What you should do: Exactly as given, output all the records that follow.

Records for this exercise:
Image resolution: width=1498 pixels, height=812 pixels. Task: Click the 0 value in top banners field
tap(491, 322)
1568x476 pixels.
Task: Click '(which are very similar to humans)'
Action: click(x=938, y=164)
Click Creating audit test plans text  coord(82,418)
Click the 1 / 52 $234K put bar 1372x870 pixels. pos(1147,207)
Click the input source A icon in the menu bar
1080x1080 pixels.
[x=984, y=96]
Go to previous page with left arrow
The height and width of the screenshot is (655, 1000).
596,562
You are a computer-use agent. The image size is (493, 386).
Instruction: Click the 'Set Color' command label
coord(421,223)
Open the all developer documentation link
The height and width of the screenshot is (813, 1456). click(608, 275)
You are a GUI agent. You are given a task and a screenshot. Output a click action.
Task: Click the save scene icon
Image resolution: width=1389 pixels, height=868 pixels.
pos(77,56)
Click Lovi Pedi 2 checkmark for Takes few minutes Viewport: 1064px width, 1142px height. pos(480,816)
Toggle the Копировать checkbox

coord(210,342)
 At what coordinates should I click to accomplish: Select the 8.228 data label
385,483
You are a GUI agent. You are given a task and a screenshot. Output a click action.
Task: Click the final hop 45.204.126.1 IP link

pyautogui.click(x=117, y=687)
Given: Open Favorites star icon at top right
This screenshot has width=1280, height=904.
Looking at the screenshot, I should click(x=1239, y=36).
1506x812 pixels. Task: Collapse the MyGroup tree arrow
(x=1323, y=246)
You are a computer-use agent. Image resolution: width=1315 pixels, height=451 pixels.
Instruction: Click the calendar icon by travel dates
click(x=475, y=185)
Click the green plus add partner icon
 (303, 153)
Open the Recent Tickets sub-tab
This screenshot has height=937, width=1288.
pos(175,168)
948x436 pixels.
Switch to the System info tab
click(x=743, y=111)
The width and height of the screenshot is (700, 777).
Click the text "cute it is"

Response below:
Image resolution: width=1498 pixels, height=812 pixels. Task: Click the 0 value in top banners field
tap(491, 322)
1568x476 pixels.
Task: Click '(which are very similar to humans)'
Action: click(x=938, y=164)
Click Creating audit test plans text  coord(82,418)
Click the 1 / 52 $234K put bar 1372x870 pixels. pos(1147,207)
Click the input source A icon in the menu bar
1080x1080 pixels.
[x=984, y=96]
Go to previous page with left arrow
The height and width of the screenshot is (655, 1000).
596,562
You are a computer-use agent. The image size is (493, 386).
Instruction: Click the 'Set Color' command label
coord(421,223)
Open the all developer documentation link
The height and width of the screenshot is (813, 1456). click(608, 275)
You are a GUI agent. You are given a task and a screenshot. Output a click action.
Task: Click the save scene icon
Image resolution: width=1389 pixels, height=868 pixels.
pos(77,56)
Click Lovi Pedi 2 checkmark for Takes few minutes Viewport: 1064px width, 1142px height. pos(480,816)
Toggle the Копировать checkbox

coord(210,342)
 At what coordinates should I click to accomplish: Select the 8.228 data label
385,483
You are a GUI agent. You are given a task and a screenshot. Output a click action.
Task: Click the final hop 45.204.126.1 IP link

pyautogui.click(x=117, y=687)
Given: Open Favorites star icon at top right
This screenshot has width=1280, height=904.
Looking at the screenshot, I should click(x=1239, y=36).
1506x812 pixels. Task: Collapse the MyGroup tree arrow
(x=1323, y=246)
You are a computer-use agent. Image resolution: width=1315 pixels, height=451 pixels.
Instruction: Click the calendar icon by travel dates
click(x=475, y=185)
Click the green plus add partner icon
 (303, 153)
Open the Recent Tickets sub-tab
This screenshot has height=937, width=1288.
pos(175,168)
948x436 pixels.
Switch to the System info tab
click(x=743, y=111)
The width and height of the screenshot is (700, 777).
Click the text "cute it is"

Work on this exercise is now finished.